The Complete Guide to Checking Account Churn Prediction in BFSI Domain

Himanshu Koli 14 Dec, 2020 • 11 min read

This article was published as a part of the Data Science Blogathon.

churn prediction image

What is a Checking Account & Its importance to Financial Institutions?
Data Requirements for building Churn Prediction model
Defining what Churn means to a FI
Defining Static Pool and Time frame for Independent & dependent (Target) Variable
Generating Independent variables & Dependent Variable
Applying Exclusions & Segmented model
Model Building & Validation
Model Evaluation
Segmentation Strategy and Model Application
End Notes

What is a Checking Account & Its importance to Financial Institutions?

A checking account is a bank account where customers deposit money which can be utilized for writing checks, wire transfers, make payments with Debit Cards, and receive salaries via direct deposits by the employers. It offers a low interest on the deposited amount but the ones with a higher deposit maintenance balance have a higher rate of interest.

Fees are also charged on these accounts if the balance falls below the stipulated balance amount which brings some income to the Financial Institutions (FIs). More than the fee income, FIs care about having an active relationship in Checking product.

Customers initiate their relationship with Financial Institutions (FIs) like large banks, credit unions by opening their Checking Account as their first banking product. The financial institutions can then strengthen their relationship by cross-selling other banking products like Credit Card, Personal Loan, Mortgage, Certificate of Deposits, IRA, etc. Therefore, the FIs need to engage these customers, and proactively retain them. One strategy that is commonly followed by FIs is to predict in advance the customers likely to churn in the coming months.

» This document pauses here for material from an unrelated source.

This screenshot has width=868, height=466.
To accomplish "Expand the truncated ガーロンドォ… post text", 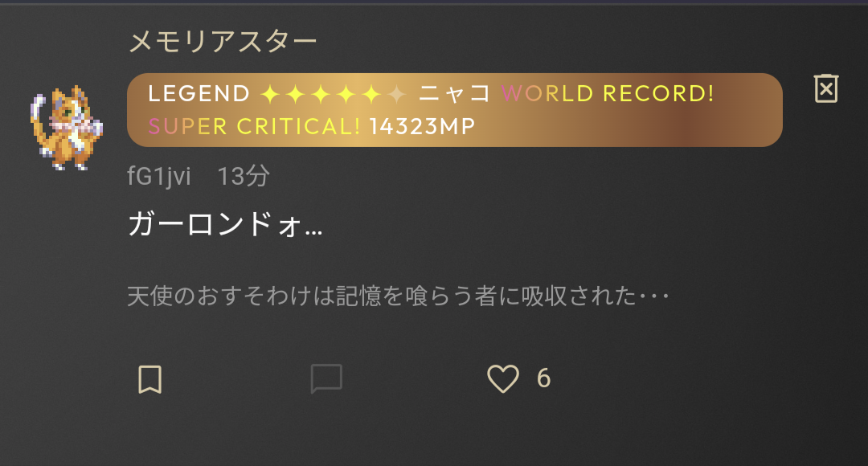I will 225,225.
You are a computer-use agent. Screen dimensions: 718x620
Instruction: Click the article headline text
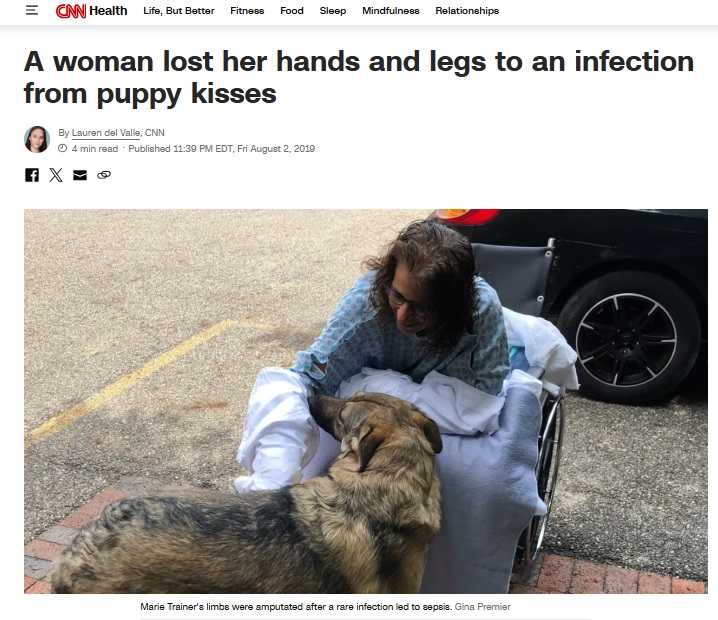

This article will talk about what factors should be taken into account while building a Churn prediction model, understand how to build the dataset and the model, evaluate the performance of the model, and how can FIs build some effective tactics with the output of the model using Segmentation

Data Requirements

Broadly, the following data can be utilized for preparing the analytical dataset for the model:

Customer Demographics– Customer related details like Age, Months on book, city, Gender, Profession, Income
Customer Product Relationships– Information regarding other products held by the customer like Personal Loans, Credit Cards, Mortgage, etc. It includes no. of products, balances, product sub-types, etc.
Product Transactions– data related to transactions in different products including deposits, withdrawals, transaction value, debit & credit, ATM, Debit Card, Online Banking Transactions, etc.
Customer Interactions– data related to the interaction of customers with the bank through different channels like Call Centre, Email, Direct Mail
Bureau data-Bureau data provides attributes of how customers deal with other FIs. Data such as FICO score, number of revolving products(Credit Card, HELOC) held, delinquency status, payments made come under this category
Digital Tracking data– With digital in focus these days, FIs have started tracking customer interactions on their website, blogs, and mobile app. Data points such as Page Visits, Clicks on CTA buttons, Clickstreams can be used in this context

Once all the above-mentioned data is available, consolidate it into master data at the customer level with granularity at the monthly or weekly level. The consolidated master data may look as follows (Fig 1.1).

churn prediction - data

Once the master data is prepared, we can move ahead with the time frame selection for model building and model validation. We would need data of at least 24 months to build and validate our model. Suppose we have the data available from Jan’ 2015 through Jun’2020. We can use the period from Jun’ 2018 to Dec’ 2019 for model building and the period from Jan’20 to June’20 for model Validation. It is generally a good practice to validate the model on the latest pool of available data.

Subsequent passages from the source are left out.